La tecnica che è “la conservazione programmata”. Vale a dire la tecnica che ha avuto la prima – e finora unica – applicazione tra il 1966 e il 1967 nella Limonaia di Boboli resa dall’Istituto di Fisica Tecnica dell’Università di Roma idonea per poter operare l’Icr una lentissima e programmata deumidificazione delle tavole alluvionate dall’esondazione dell’Arno. Un restauro realizzato senza toccare le opere, ma semplicemente evitando che il legno delle tavole, ritirandosi troppo rapidamente, facesse cadere a terra la pellicola pittorica dei dipinti. Così superando d’un balzo la soluzione che volevano attuare le soprintendenze fiorentine di staccare la pellicola dei dipinti dal supporto ligneo e incollarla su un nuovo supporto in resina poliestere, cioè “il trasporto” delle tavole. Un intervento artigianale gravemente sbagliato sul piano conservativo e su quelle delle tecniche artistiche.
Infine, per ringraziare la Cecchini del dono che ci ha fatto con questo suo volume le lascio un aneddoto per il libro che farà sulla storia del Cenacolo dopo il 1977. Faccio una premessa. Giovanni Urbani riteneva Giovanni Spadolini e Giulio Carlo Argan i maggiori fabbri dell’enorme ritardo culturale dell’azione di tutela in Italia. Il giornalista fiorentino per aver fondato nel 1975 un ministero dei beni culturali che riprendeva tal quale il modello della Direzione Generale Antichità e Belle Arti fondata un secolo prima, nel 1875, quindi fondando un Ministero privo di una qualsiasi prospettiva di innovazione e sviluppo. Il secondo, lo storico dell’arte piemontese, per aver ostinatamente mantenuto in vita la legge di tutela 1089, cioè una legge pensata per l’arcaica Italia fascista del 1939 da cui è assente una qualsiasi indicazione o anche un semplice accenno a altri modi possibili di esercitare la tutela in aggiunta a quello di notifiche, vincoli e quant’altro provvedimento solo in negativo. Strumenti certamente necessari, ma solo quando siano applicati in funzione di un ben preciso fine conservativo o valutativo da conseguirsi in tempi e con modalità definiti caso per caso. Ed ecco l’aneddoto.

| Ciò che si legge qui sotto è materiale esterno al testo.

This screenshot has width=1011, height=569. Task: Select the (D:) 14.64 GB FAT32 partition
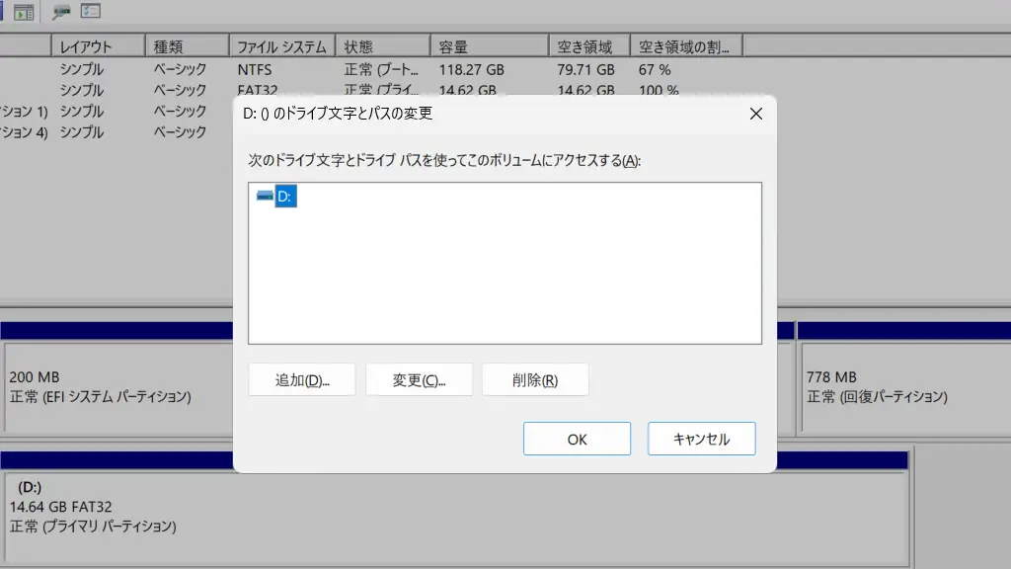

Una mattina presto ero nello studio di Urbani, all’Icr. Squilla il telefono. È Argan che chiede le ragioni del ritardo con cui procede il restauro del Cenacolo. Urbani gli spiega le grandi difficoltà poste da quell’intervento. Argan ribatte: “Forse dovete fare indagini chimiche più raffinate”. E Urbani: “Guardi professore che facendo le indagini di cui lei dice, troveremmo centinaia di sostanze, colle, uova, olii, resine, colori e così via applicate a caso nei cento interventi che il dipinto ha avuto nei secoli. Troveremmo cioè un trattato di merceologia”.